Freitag, 25. August 2017

Rede von Botschafter Emerson zur Hannover Messe Preview | US-Botschaft und Konsulate in Deutschland


Hannover Messe Preview, Hannover, 27. Januar 2016,  Botschafter John B. Emerson

Vielen Dank, Dr. Köckler, Herr Soder. Hannover ist die Heimat meiner Vorfahren, und so es ist eine besondere Ehre, mit Ihnen hier zu sein.
Es ist auch eine große Ehre für die Vereinigten Staaten, 2016 Partnerland der Hannover Messe zu sein. Ich weiß, dass sich Wirtschaftsministerin Penny Pritzker und Präsident Obama sehr darauf freuen, Ende April hierher zu kommen. In den US-Vertretungen in Deutschland tun wir alles, um diese Partnerschaft zu einem beispiellosen Erfolg zu machen.

.....

__IHRE AUFGABE__.
Prüfen Sie, ob die folgenden Aussagen mit der Rede von Botschafter Emerson übereinstimmen, und belegen Sie jedes Ja oder Nein mit den entscheidenden Worten der Rede als wörtlichem Zitat.
1. Die Vereinigten Staaten sind 2016 Partnerland der Hannover Messe.
2. Präsident Obama und Wirtschaftsministerin Pritzker wollen Anfang März nach Hannover kommen.
3. Der Botschafter bezeichnet Hannover als die Heimat seiner Vorfahren.

__DATENABSCHNITT__.

.....

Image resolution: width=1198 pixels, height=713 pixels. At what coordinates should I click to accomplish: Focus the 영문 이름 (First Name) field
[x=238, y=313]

.....

__DIE ANTWORT__.
1. Ja: „2016 Partnerland der Hannover Messe zu sein“
2. Nein: „Ende April hierher zu kommen“
3. Ja: „Hannover ist die Heimat meiner Vorfahren“